* _Exercise details_
Reproduce, word for word, the lines of the records below from the one containing "Task: Open the" through the one containing "click(175, 136)", both included. Copy only those lines.

===

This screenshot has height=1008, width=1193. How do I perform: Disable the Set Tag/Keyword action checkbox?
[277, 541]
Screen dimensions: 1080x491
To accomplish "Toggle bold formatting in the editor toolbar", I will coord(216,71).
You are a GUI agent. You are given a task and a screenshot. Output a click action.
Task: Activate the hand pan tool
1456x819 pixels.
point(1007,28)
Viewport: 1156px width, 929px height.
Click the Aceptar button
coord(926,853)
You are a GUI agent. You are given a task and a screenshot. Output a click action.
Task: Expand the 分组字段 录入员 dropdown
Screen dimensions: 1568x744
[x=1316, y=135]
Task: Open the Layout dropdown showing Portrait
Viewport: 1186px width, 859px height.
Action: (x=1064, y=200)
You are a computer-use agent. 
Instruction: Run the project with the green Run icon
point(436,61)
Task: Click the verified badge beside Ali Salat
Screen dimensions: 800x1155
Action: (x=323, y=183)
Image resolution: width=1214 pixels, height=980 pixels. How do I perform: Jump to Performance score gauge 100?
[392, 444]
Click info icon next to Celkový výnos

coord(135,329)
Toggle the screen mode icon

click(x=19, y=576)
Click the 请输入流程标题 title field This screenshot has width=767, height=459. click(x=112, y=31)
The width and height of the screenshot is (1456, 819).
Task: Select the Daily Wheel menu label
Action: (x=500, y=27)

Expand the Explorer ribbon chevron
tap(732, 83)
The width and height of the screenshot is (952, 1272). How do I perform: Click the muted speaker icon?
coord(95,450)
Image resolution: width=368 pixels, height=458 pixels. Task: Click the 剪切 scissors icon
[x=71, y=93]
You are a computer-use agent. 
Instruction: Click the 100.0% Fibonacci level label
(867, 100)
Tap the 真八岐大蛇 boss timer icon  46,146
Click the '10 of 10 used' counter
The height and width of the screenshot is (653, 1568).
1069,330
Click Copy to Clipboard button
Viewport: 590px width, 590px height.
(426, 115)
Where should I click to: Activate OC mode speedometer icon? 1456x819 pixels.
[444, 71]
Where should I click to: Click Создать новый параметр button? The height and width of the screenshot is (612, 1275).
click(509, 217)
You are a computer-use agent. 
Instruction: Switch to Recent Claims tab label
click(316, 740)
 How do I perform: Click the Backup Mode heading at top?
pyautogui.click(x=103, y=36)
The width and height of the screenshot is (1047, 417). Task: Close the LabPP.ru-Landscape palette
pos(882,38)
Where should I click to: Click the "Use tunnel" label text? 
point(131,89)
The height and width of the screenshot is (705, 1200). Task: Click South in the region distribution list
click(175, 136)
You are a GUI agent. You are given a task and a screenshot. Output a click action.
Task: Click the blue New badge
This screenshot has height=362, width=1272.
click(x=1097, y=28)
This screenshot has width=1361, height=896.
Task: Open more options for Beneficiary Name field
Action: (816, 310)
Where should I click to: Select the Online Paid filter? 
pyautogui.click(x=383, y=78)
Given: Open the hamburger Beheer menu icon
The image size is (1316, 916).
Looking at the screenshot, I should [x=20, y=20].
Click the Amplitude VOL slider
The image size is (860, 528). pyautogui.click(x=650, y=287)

===

* _Final result_
Task: Open the Layout dropdown showing Portrait
Viewport: 1186px width, 859px height.
Action: (x=1064, y=200)
You are a computer-use agent. 
Instruction: Run the project with the green Run icon
point(436,61)
Task: Click the verified badge beside Ali Salat
Screen dimensions: 800x1155
Action: (x=323, y=183)
Image resolution: width=1214 pixels, height=980 pixels. How do I perform: Jump to Performance score gauge 100?
[392, 444]
Click info icon next to Celkový výnos

coord(135,329)
Toggle the screen mode icon

click(x=19, y=576)
Click the 请输入流程标题 title field This screenshot has width=767, height=459. click(x=112, y=31)
The width and height of the screenshot is (1456, 819).
Task: Select the Daily Wheel menu label
Action: (x=500, y=27)

Expand the Explorer ribbon chevron
tap(732, 83)
The width and height of the screenshot is (952, 1272). How do I perform: Click the muted speaker icon?
coord(95,450)
Image resolution: width=368 pixels, height=458 pixels. Task: Click the 剪切 scissors icon
[x=71, y=93]
You are a computer-use agent. 
Instruction: Click the 100.0% Fibonacci level label
(867, 100)
Tap the 真八岐大蛇 boss timer icon  46,146
Click the '10 of 10 used' counter
The height and width of the screenshot is (653, 1568).
1069,330
Click Copy to Clipboard button
Viewport: 590px width, 590px height.
(426, 115)
Where should I click to: Activate OC mode speedometer icon? 1456x819 pixels.
[444, 71]
Where should I click to: Click Создать новый параметр button? The height and width of the screenshot is (612, 1275).
click(509, 217)
You are a computer-use agent. 
Instruction: Switch to Recent Claims tab label
click(316, 740)
 How do I perform: Click the Backup Mode heading at top?
pyautogui.click(x=103, y=36)
The width and height of the screenshot is (1047, 417). Task: Close the LabPP.ru-Landscape palette
pos(882,38)
Where should I click to: Click the "Use tunnel" label text? 
point(131,89)
The height and width of the screenshot is (705, 1200). Task: Click South in the region distribution list
click(175, 136)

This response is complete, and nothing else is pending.